How To Create A Miniature Vegetable Patch

How To Create A Miniature Vegetable Patch

When my parents were visiting one weekend last summer, my Dad eyed up the triangular flower weed bed we inherited with the house, and stated confidently with the ease of one relaxing under a parasol with a Peroni in hand: "That would be the perfect place for a vegetable patch, you know. It's the only part of the garden that gets the sun all day long."

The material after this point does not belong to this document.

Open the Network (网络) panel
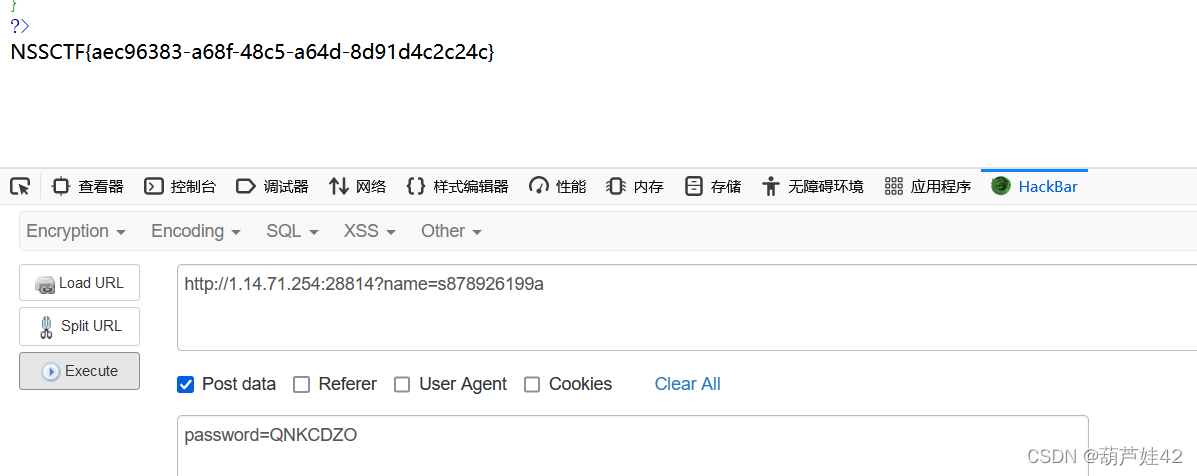Screen dimensions: 1197x476 coord(357,186)
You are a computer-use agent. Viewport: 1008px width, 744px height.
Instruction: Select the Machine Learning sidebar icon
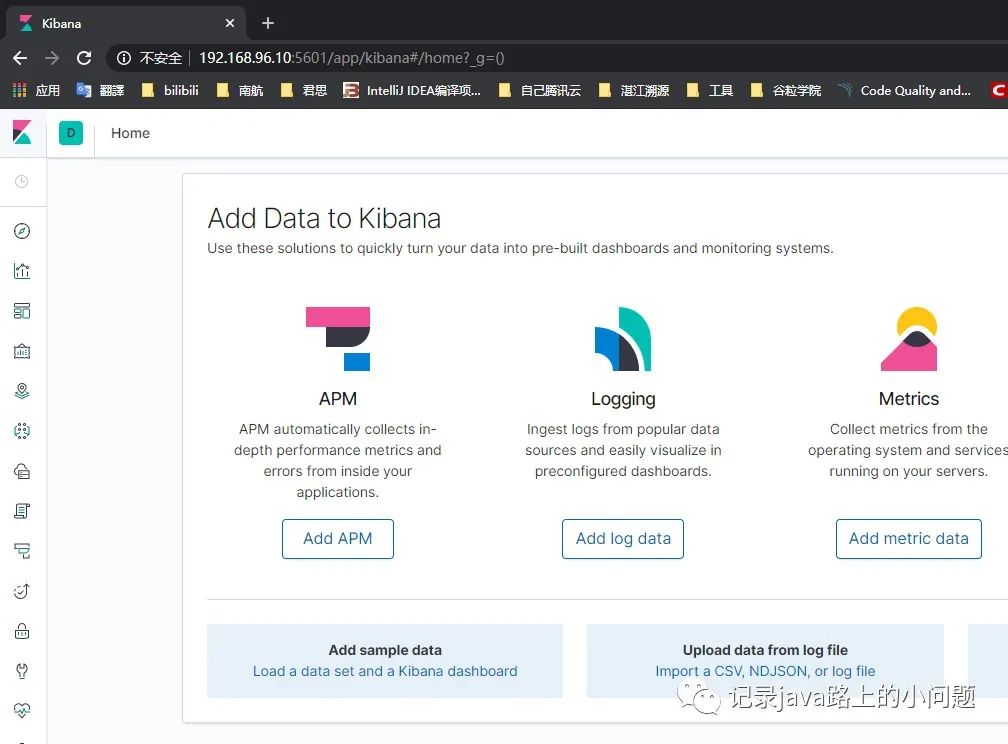(x=22, y=430)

Yeah. Thanks, Dad. Turns out the raised bed was chock full of tiny pieces of gravel. And had a flagstone base where the patio had been extended underneath it. A base that that was laid on soil full of - you've guessed it - tiny pieces of gravel. Along with, naturally, huge chunks of brick and assorted rubble. A few curse words and a quick trip to B&Q later, and we were equipped with a gardening sieve.

So we dug. And sieved. And dug. And sieved. By this stage it had gotten personal - sweaty, filthy and exhausted as we were, there was just no way we were going to be beaten by a freaking vegetable patch. Fortunately we had the able assistance of Enrique, who had his beard stuck into the soil at all times, opportune or otherwise.

One tonne of stones later (literally - we emptied as many wheelbarrow loads into the pond as we did when we were in the process of filling it last year) and we now have a very simple toddler-tastic vegetable patch, with wooden plank walkways and soil as delectable as crumbled chocolate cake. We're growing salad leaves, rocket, dwarf green beans, strawberries, herbs (oregano, chives, rosemary, mint and thyme) cherry tomatoes and sweet peas.

Our two little assistant gardeners seem to approve - Natalia literally rolled in it the other day. She was very pleased with herself.

Now I just need to dissuade the head gardener from digging the seeds up too frequently to check on their progress...

And Dad was right. It is the perfect spot for a vegetable patch.